### Dataset content
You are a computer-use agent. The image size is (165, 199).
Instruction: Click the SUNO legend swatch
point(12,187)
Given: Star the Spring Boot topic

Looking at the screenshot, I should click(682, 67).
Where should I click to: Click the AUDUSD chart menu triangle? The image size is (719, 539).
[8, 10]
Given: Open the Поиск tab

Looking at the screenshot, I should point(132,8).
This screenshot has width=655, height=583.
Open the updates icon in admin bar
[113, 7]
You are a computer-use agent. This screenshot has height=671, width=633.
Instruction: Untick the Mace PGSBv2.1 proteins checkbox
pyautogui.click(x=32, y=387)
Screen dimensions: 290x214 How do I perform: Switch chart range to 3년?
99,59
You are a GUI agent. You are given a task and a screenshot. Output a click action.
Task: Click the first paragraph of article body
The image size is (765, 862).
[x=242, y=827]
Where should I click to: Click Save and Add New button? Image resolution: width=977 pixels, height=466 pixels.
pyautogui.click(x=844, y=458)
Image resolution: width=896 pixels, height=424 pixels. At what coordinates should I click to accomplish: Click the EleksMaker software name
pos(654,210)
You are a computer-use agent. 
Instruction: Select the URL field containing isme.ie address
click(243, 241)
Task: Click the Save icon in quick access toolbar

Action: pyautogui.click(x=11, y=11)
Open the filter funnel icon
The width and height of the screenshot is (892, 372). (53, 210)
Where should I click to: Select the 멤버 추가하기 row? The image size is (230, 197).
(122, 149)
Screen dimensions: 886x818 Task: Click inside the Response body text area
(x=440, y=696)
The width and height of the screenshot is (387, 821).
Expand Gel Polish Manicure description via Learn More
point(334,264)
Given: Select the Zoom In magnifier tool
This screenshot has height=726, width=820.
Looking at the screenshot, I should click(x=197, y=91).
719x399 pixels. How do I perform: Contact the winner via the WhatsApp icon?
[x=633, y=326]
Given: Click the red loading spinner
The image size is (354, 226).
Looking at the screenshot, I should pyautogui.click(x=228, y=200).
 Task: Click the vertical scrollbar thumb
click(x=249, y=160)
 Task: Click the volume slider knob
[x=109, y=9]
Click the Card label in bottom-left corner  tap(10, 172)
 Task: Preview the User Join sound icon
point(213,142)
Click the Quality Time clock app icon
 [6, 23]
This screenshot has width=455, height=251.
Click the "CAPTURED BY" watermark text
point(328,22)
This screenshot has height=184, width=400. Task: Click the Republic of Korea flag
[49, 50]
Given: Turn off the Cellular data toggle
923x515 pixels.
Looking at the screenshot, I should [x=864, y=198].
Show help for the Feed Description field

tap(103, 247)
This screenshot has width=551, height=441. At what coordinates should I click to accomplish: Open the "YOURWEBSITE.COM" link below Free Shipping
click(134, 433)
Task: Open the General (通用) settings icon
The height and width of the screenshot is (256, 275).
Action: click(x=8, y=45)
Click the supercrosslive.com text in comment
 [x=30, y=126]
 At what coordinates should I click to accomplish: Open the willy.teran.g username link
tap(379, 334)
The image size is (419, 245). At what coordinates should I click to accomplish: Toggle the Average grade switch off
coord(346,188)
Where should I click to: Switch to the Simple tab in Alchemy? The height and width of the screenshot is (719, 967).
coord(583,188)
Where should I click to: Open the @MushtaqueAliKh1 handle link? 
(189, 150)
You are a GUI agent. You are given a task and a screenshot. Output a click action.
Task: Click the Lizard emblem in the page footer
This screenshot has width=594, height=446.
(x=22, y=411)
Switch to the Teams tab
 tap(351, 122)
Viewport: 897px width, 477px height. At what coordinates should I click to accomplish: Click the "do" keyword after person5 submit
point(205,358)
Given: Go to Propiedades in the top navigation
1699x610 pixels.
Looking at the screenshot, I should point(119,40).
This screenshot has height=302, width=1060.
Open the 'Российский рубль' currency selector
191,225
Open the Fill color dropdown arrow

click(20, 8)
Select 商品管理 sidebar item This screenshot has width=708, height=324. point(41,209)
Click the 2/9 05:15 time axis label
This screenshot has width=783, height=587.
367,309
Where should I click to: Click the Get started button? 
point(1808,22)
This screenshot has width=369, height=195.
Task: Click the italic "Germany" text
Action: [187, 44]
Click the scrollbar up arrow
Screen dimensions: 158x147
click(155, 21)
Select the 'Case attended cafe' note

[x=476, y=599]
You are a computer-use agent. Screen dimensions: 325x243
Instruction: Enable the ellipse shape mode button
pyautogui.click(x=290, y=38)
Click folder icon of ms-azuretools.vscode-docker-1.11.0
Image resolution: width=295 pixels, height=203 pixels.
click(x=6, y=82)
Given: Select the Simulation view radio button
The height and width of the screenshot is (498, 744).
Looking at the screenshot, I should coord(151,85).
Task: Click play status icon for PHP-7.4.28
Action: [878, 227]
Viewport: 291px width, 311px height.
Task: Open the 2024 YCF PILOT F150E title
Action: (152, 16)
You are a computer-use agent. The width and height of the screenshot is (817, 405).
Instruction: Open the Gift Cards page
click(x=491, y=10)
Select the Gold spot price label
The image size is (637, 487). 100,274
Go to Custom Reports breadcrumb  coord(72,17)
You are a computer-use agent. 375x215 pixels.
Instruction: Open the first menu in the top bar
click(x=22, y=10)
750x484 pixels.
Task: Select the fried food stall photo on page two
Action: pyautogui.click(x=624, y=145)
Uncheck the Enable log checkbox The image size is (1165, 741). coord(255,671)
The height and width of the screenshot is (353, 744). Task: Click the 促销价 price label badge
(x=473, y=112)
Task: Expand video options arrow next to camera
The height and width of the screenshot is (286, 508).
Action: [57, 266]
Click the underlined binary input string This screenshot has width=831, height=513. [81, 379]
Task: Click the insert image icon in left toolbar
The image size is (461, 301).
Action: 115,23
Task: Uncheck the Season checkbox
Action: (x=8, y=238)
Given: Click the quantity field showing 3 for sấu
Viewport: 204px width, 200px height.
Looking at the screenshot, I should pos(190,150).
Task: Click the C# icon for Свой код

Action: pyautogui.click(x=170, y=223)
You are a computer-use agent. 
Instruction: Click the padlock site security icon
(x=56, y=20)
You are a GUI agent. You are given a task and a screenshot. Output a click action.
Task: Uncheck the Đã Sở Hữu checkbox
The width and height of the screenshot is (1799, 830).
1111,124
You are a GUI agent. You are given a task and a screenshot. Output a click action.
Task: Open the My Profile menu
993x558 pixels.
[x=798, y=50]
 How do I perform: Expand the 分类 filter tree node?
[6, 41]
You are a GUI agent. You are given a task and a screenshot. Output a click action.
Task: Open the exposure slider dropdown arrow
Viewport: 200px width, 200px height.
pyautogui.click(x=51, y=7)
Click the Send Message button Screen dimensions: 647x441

### What the task asks
Filter the entries and copy each line with "computer".

### Task response
You are a computer-use agent. The image size is (165, 199).
You are a computer-use agent. This screenshot has height=671, width=633.
You are a computer-use agent. 
You are a computer-use agent. Screen dimensions: 325x243
You are a computer-use agent. The width and height of the screenshot is (817, 405).
You are a computer-use agent. 375x215 pixels.
You are a computer-use agent. 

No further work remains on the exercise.